It is urged in the application for rehearing that there is no proof in the record that the plaintiff is the holder and owner of the note sued on. This is incorrect. Mr. Brock testified that the Continental Bank Trust Company, in liquidation, is the holder and owner of this note. There was no denial of this testimony in any part of the evidence offered in the case, and we accepted this testimony as true.
It is contended that we in effect overruled the cases of Stevens v. Sonnier, 11 La.App. 398, 122 So. 894, and Collins v. Magee, 15 La.App. 66, 130 So. 267. These cases have no relevancy to the present case. They involved the right of defendants and makers to set up, as a defense against a third person, fraud in procuring the notes and want of consideration on account thereof. In the present case there is no contention that the defendants were induced to sign the note through fraud or misrepresentation, but the sole defense is that the defendants were relieved and discharged because of the negligence and laches of the holder in failing to enforce a chattel mortgage given by one of the makers to secure the note.

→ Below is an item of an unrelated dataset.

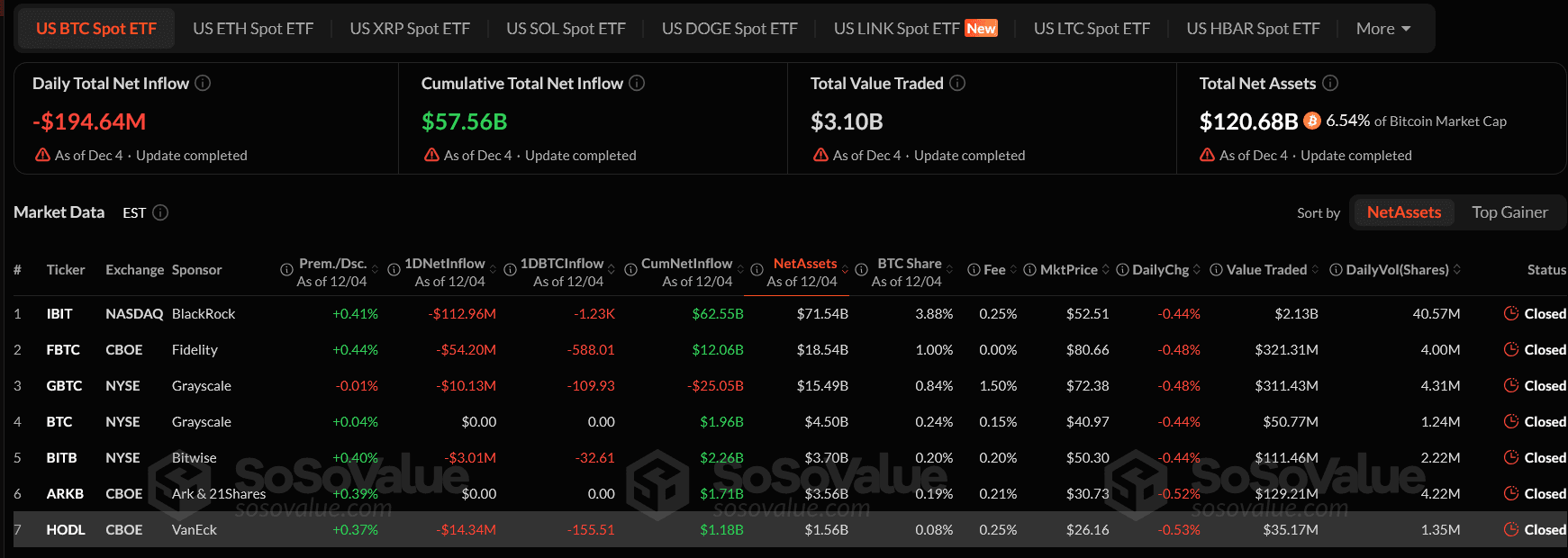Open the Cumulative Total Net Inflow info icon
Image resolution: width=1568 pixels, height=558 pixels.
[637, 83]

The note was originally given to the Continental Credit Corporation, the payee, and the note provided for 3 ½ per cent. per month interest from date on any unpaid balance. The only law in this state allowing the collection of 3 ½ per cent. per month interest at the time the note was given was the law known as the Small Loan Law, Act No. 7 of 1928, Ex. Sess. In order to charge this rate of interest, in excess of the conventional rate of 8 per cent. per annum, the person or corporation making these small loans is required to secure a license and comply with certain regulations. This high rate of interest can only be charged so long as this license is in effect. South Shreveport Finance Loan Co. v. Stephenson, 184 La. 916, 168 So. 100.

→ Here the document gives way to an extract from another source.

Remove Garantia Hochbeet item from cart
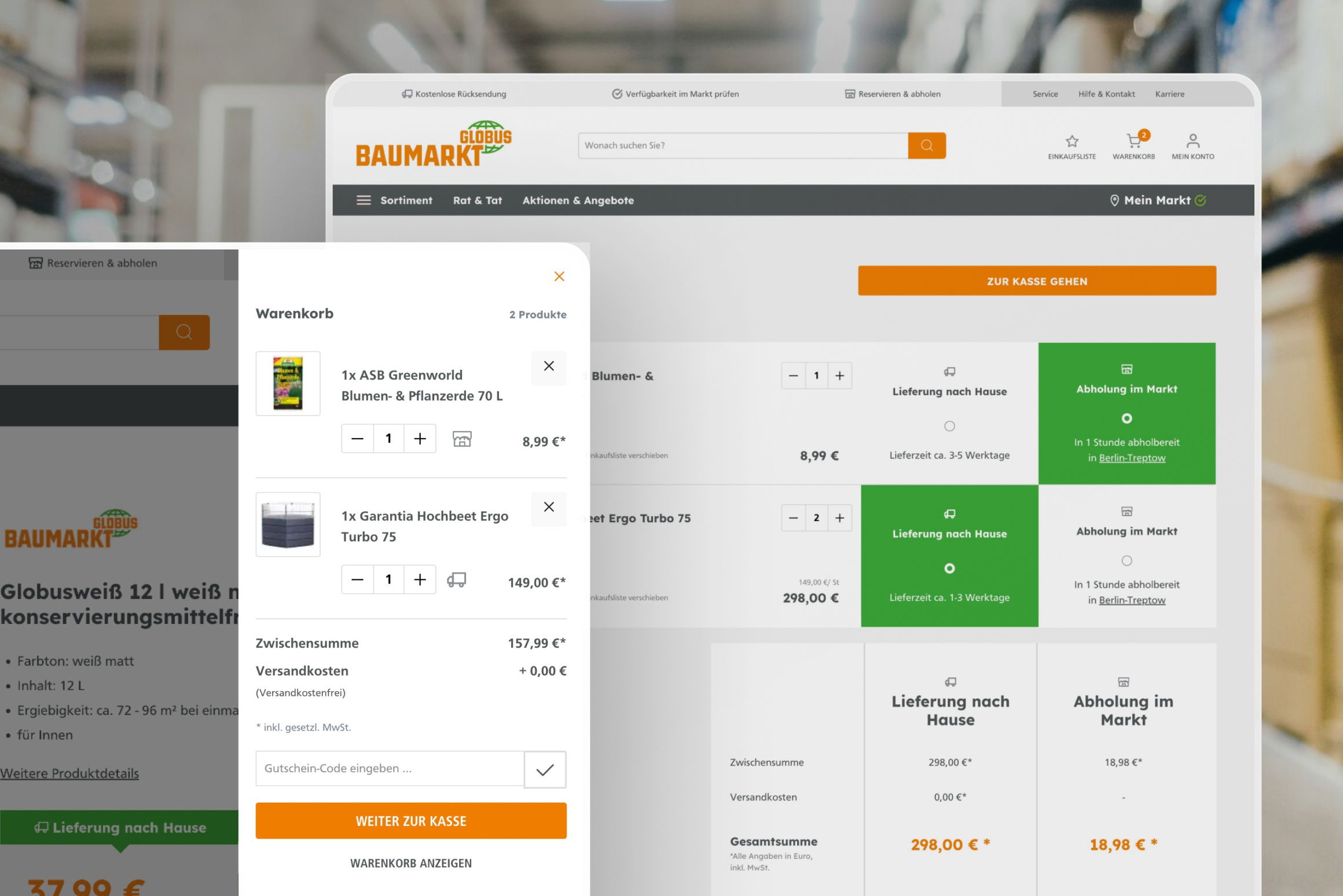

Neither the pleadings nor the facts show that the original payee of the note, the Continental Credit Corporation, was licensed under the above law. Nor is it shown that the holder of the note, the plaintiff bank, has any such license. Therefore, under the above decision of the Supreme Court plaintiff cannot collect 3 ½ per cent. per month interest, but must be restricted to the conventional rate of 8 per cent. Plaintiff, as holder, has the right to enforce the note, even though it passed out of the hands of the original holder. Morris Plan Bank v. Schmidt et al. (La.App.) 164 So. 270. We will therefore amend our original decree to conform to these views.
It is therefore ordered that our former decree herein be, and the same is hereby, amended, so as to provide for 8 per cent. per annum interest on the balance due on said note until paid, instead of 3 ½ per cent. per month as provided in said decree.
With this amendment of the decree, the application for a rehearing is hereby refused.